Passing-Bablok regression for Atellica vs Elecsys yielded a slope of 0.905 (95% CI 0.905-0.906) and an intercept of 0.029 mIU/L (95% CI 0.028-0.029), indicating a small proportional difference but essentially no constant bias. For Alinity vs Elecsys, the slope was 0.675 (95% CI 0.673-0.676) and the intercept -0.130 mIU/L (95% CI -0.131 to -0.126), consistent with slightly lower absolute TSH values reported by Alinity, particularly at higher concentrations. For Alinity vs Atellica, the slope was 0.746 (95% CI 0.742-0.747) and the intercept -0.152 mIU/L (95% CI -0.153 to -0.146), again supporting a proportional underestimation by Alinity relative to the comparator assay.

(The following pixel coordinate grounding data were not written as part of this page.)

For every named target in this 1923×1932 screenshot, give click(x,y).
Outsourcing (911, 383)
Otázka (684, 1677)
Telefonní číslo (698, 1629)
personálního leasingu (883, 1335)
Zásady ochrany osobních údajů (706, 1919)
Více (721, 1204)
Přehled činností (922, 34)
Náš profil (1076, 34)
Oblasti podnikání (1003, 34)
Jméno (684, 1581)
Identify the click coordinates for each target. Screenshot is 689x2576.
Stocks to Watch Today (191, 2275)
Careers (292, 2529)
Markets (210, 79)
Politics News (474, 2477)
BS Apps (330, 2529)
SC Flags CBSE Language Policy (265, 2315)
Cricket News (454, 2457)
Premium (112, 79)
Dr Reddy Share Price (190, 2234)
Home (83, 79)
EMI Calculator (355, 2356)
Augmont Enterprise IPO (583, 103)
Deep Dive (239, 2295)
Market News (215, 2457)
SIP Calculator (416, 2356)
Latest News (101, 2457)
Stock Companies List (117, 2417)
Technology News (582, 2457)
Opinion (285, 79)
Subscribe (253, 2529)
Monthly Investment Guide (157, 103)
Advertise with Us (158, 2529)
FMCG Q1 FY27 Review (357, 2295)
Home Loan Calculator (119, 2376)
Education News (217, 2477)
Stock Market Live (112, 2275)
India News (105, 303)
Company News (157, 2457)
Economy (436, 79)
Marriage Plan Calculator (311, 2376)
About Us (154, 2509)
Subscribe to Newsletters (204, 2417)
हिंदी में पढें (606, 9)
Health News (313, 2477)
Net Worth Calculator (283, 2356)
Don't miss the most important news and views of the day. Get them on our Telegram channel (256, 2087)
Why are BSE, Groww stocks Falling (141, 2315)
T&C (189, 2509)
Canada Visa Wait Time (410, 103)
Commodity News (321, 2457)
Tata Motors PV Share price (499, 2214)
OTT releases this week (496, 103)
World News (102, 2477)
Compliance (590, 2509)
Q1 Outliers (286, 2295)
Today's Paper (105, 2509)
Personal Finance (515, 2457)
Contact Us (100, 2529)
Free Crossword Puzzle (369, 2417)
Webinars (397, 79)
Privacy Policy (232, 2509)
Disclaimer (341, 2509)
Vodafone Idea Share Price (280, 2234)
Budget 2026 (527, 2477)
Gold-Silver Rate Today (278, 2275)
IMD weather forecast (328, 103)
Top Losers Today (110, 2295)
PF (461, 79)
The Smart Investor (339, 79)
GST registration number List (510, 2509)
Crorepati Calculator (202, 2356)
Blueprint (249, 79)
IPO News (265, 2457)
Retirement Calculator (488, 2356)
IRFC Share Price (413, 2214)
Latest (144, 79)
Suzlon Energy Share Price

Bland-Altman analysis confirmed that these differences were small in magnitude and unlikely to influence clinical decision-making. The mean bias (Atellica - Elecsys) was -0.098 mIU/L, with 95% limits of agreement from -0.584 to +0.388 mIU/L. The mean bias (Alinity - Elecsys) was -0.474 mIU/L, with limits of agreement from -1.31 to +0.36 mIU/L. The mean bias (Alinity - Atellica) was -0.376 mIU/L, with limits of agreement from -1.07 to +0.32 mIU/L. Negative bias values indicate that Atellica and especially Alinity tend to report slightly lower TSH values than Elecsys on average. Importantly, even the widest limits of agreement remain well within ranges that would not generally alter levothyroxine management (i.e., they do not move patients across clinically meaningful TSH cutoffs such as 0.1, 0.5, or 2.0 mIU/L in a systematic way). Overall, these data indicate that the three platforms are analytically interchangeable for longitudinal follow-up of DTC patients, and that the variability observed in clinical practice is unlikely to be driven by assay discordance.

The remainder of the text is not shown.